I'd think this would be standard if it's true, but I've never seen it written down. But I also can't think of a counterexample.

I would like to follow the proof of the classical result by proceeding as follows: Fix $t_0 \in (a,b)$ and an arbitrary sequence $t_n \to t_0$ with all $t_n \in (a,b)$. We have $$F'(t_0) = \lim_{n \to \infty} \int_X \frac{f(t_n, x)-f(t_0, x)}{t_n - t_0}\,\mu(dx)$$ if the limit exists, and we would like to pass the limit under the integral sign. This would be possible if the sequence of difference quotients $D_n(x) = \frac{f(t_n, x)-f(t_0, x)}{t_n - t_0}$ were uniformly integrable. By the mean value theorem, we know that for each $x$ there is $t_n^*(x) \in (a,b)$ such that $D_n(x) = \partial_t f(t_n^*(x), x)$. If we could choose $t_n$ independently of $x$, then $\{D_n\}$ would be dominated by a UI sequence and we would be done. But of course that will not work in general.
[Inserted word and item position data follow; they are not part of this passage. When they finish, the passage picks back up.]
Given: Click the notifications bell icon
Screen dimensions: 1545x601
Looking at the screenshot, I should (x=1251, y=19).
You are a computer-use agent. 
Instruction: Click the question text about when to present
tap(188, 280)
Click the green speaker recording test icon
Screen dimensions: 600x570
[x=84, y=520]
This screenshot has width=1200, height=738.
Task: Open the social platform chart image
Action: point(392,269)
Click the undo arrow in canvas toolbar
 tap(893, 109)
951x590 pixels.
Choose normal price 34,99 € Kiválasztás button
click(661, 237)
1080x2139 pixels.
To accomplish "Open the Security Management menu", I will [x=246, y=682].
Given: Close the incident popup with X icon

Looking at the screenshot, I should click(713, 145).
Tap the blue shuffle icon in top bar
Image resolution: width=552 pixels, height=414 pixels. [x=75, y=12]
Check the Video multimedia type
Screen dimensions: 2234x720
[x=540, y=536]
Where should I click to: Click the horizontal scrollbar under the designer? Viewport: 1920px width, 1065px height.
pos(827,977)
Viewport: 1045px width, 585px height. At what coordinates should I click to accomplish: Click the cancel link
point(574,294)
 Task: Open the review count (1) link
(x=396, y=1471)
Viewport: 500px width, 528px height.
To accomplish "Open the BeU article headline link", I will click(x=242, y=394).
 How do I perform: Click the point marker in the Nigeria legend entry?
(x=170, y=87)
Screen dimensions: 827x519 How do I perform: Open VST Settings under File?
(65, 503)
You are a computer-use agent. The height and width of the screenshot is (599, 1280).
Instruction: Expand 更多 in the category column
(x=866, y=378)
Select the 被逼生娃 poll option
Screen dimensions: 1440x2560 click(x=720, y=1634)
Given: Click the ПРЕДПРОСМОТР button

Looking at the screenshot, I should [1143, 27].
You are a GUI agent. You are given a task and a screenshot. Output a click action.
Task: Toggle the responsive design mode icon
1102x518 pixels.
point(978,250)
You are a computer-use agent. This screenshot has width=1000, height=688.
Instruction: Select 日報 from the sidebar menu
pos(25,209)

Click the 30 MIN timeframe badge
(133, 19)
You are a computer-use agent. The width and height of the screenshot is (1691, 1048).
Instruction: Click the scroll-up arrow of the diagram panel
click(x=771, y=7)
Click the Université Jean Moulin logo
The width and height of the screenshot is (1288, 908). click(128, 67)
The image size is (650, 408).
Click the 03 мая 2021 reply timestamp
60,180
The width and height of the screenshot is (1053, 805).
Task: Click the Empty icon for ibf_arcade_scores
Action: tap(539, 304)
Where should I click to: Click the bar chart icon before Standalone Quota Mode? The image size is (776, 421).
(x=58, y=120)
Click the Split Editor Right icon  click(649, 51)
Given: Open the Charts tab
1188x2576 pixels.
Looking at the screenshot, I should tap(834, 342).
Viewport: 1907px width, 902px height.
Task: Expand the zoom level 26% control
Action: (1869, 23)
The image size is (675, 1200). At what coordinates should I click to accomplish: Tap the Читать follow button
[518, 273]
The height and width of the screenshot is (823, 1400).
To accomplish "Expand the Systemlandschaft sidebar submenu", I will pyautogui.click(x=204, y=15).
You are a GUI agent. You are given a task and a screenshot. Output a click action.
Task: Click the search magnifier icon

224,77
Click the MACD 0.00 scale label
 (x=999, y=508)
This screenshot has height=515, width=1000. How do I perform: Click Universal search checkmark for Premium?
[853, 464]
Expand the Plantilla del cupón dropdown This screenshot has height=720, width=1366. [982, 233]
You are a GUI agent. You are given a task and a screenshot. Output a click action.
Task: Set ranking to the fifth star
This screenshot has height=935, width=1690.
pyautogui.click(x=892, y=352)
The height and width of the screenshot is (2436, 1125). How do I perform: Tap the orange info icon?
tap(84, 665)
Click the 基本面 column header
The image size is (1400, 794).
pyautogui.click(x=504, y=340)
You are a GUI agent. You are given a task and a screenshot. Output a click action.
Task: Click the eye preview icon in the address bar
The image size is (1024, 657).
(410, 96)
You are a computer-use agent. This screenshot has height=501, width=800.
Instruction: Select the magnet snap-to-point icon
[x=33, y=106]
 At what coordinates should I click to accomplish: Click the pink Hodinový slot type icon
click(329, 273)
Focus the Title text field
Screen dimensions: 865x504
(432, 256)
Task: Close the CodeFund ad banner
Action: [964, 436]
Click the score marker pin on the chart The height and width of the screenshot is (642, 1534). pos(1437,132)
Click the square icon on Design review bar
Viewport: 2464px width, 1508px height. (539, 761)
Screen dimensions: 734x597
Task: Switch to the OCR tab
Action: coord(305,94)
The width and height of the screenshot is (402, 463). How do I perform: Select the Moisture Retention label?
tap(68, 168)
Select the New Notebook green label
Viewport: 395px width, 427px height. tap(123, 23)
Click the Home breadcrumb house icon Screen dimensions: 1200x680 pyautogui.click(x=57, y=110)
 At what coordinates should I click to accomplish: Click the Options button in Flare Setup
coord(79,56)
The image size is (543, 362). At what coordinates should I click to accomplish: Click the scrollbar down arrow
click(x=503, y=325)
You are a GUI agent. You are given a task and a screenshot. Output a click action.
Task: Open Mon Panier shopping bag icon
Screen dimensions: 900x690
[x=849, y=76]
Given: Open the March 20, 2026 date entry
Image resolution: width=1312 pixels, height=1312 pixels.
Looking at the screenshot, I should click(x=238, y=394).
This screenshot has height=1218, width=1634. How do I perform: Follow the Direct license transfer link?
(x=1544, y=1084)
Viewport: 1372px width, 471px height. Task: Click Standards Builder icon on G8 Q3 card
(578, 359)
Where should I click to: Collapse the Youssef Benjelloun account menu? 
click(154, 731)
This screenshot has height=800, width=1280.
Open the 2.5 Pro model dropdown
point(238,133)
Note: there are a couple of inequivalent definitions of uniformly integrable. I would be happy to adopt the stronger one, in which we assume that $\{\partial_t f(t,\cdot) : t \in [a,b]\}$ is bounded in $L^1$ norm.

(In the specific case that I care about, $\mu$ is a probability measure and I can show $\sup_{t \in [a,b]} \|\partial_t f(t, \cdot)\|_{L^p(\mu)} < \infty$ for some $p>1$, which implies (UI) by the so-called "crystal ball condition".)

Answer 1

Thinking a little more, I believe this is true.

Let's adopt the strong sense of uniform integrability, and further assume that $\partial_t f$ is jointly measurable.

Set $G(t) = \int_X \partial_t f(t,x) \mu(dx)$. The assumption (UI) ensures that $G$ is continuous on $[a,b]$. Fixing $t_0$ in $[a,b]$ and a sequence $t_n \to t_0$ within $[a,b]$, we have assumed $\partial_t f(t_n,x) \to \partial_t f(t_0, x)$ for each $x$, so by the Vitali convergence theorem we have $G(t_n) \to G(t_0)$.

Now if we adopt the strong sense of uniform integrability, then (UI) implies $$M := \sup_{t \in [a,b]} \int |\partial_t f(t,x)|\,\mu(dx) < \infty.$$ As such we have, for any $t \in [a,b]$, $$\int_a^t \int_X |\partial_t f(s,x)|\,\mu(dx)\,ds \le M|t-a| < \infty$$ So Fubini's theorem and the first fundamental theorem of calculus gives $$\begin{align*} \int_a^t G(s)\,ds &= \int_a^t \int_X \partial_t f(s,x)\,\mu(dx)\,ds \\ &= \int_X \int_a^t \partial_t f(s,x)\,ds\,\mu(dx) \\ &= \int_X (f(t,x) - f(a,x)) \,\mu(dx) \\ &= F(t) - F(a). \end{align*} $$ So $F(t) = F(a) + \int_a^t G(s)\,ds$, for any $t \in [a,b]$. The second fundamental theorem of calculus says that $F$ is differentiable on $(a,b)$ and $F' = G$. Since $G$ is continuous, $F$ is $C^1$.